WORK TO BE COMPLETED:
With pictures omitted, the line containing "Task: Click the" and all later lines of the records below are to be restated word for word.

Collection entries
◇ ◇ ◇ ◇ ◇
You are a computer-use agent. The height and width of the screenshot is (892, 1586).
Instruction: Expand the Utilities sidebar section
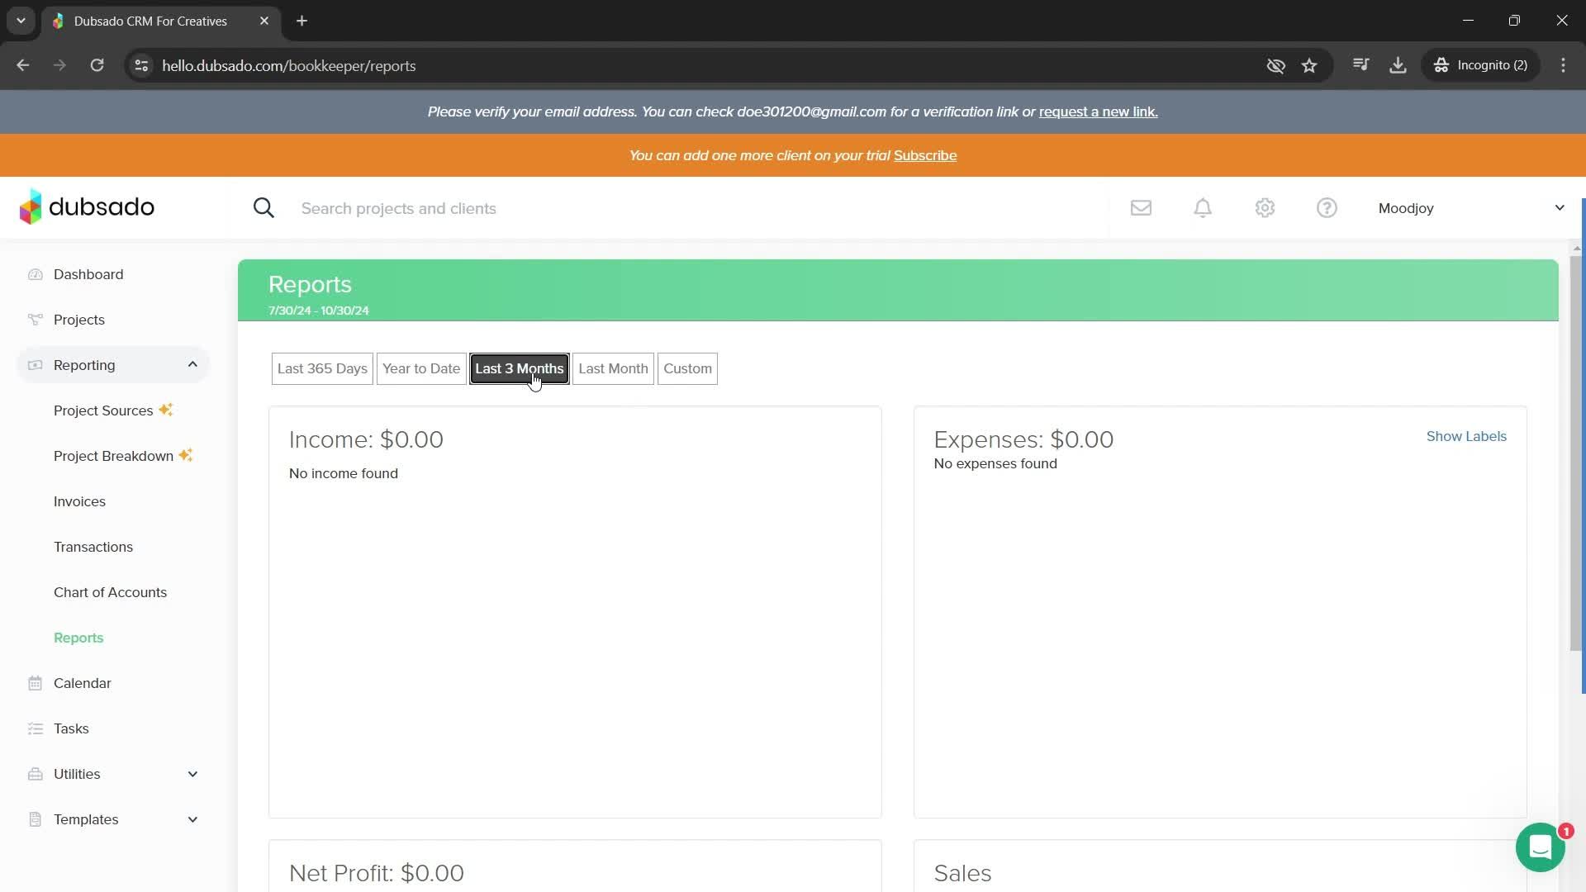[x=192, y=774]
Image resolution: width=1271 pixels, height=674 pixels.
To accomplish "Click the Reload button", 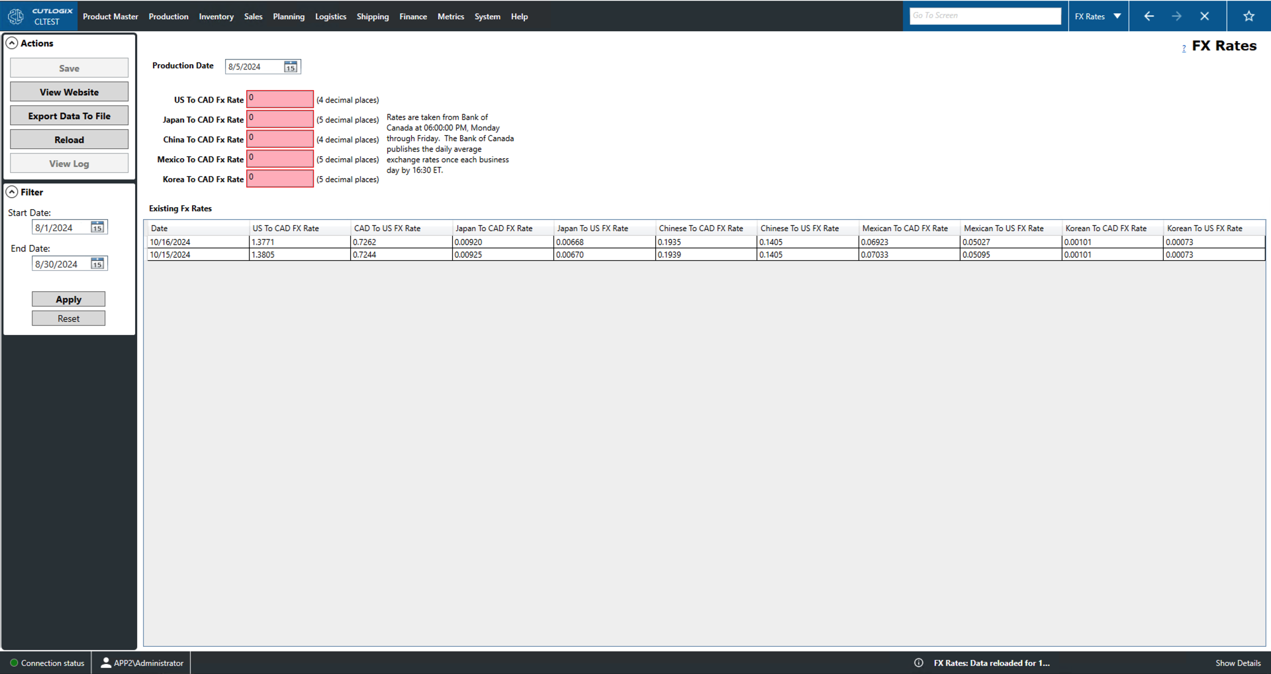I will [69, 139].
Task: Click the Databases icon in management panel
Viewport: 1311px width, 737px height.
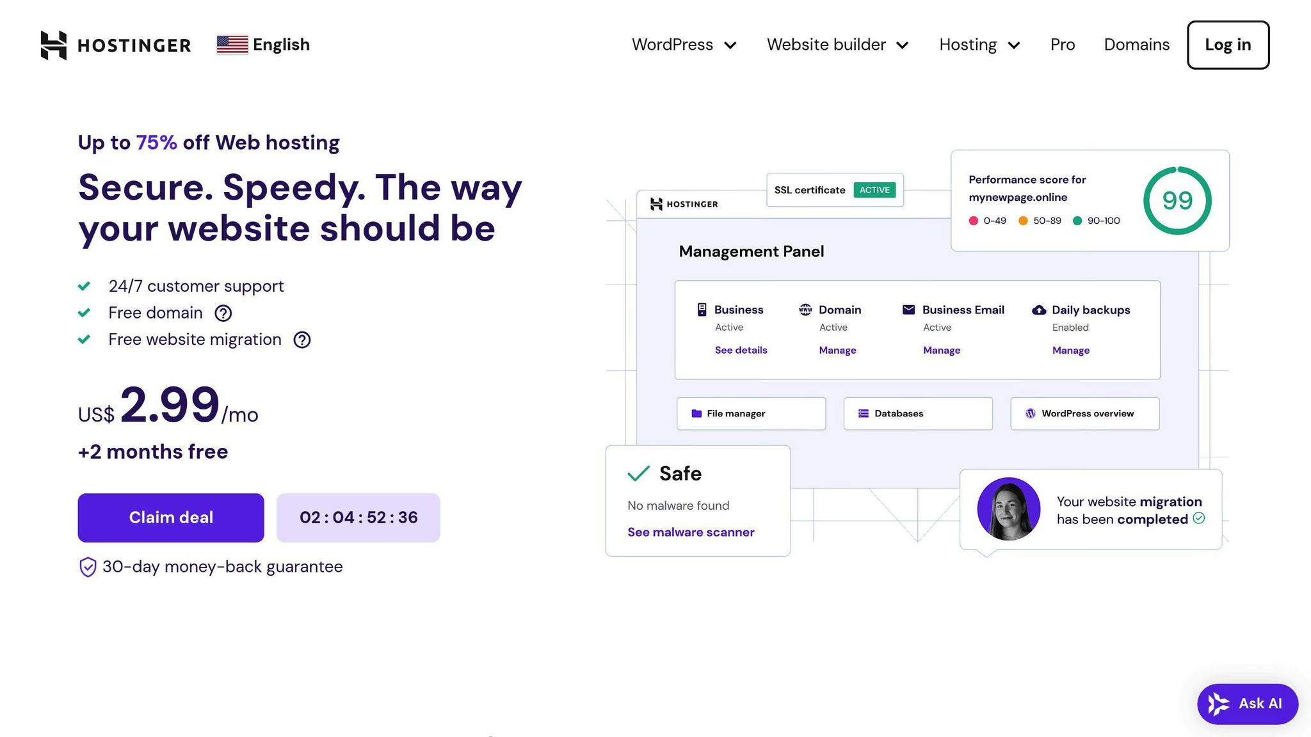Action: (x=864, y=414)
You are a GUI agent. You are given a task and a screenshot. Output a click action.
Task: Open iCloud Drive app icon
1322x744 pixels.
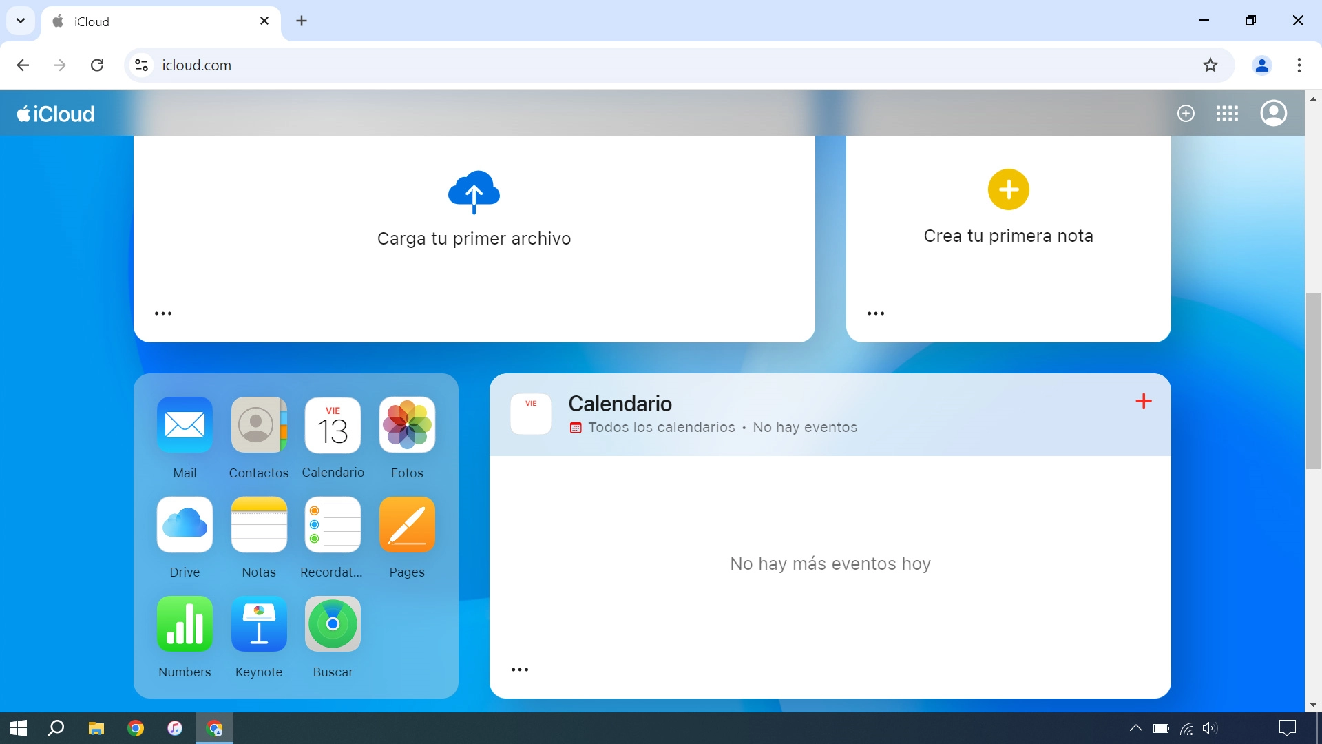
◇ ◇ ◇ ◇ ◇
WRITTEN REPLY:
Task: Click the Databases icon in management panel
Viewport: 1311px width, 737px height.
Action: (x=864, y=414)
You are a GUI agent. You are given a task and a screenshot. Output a click action.
Task: Open iCloud Drive app icon
1322x744 pixels.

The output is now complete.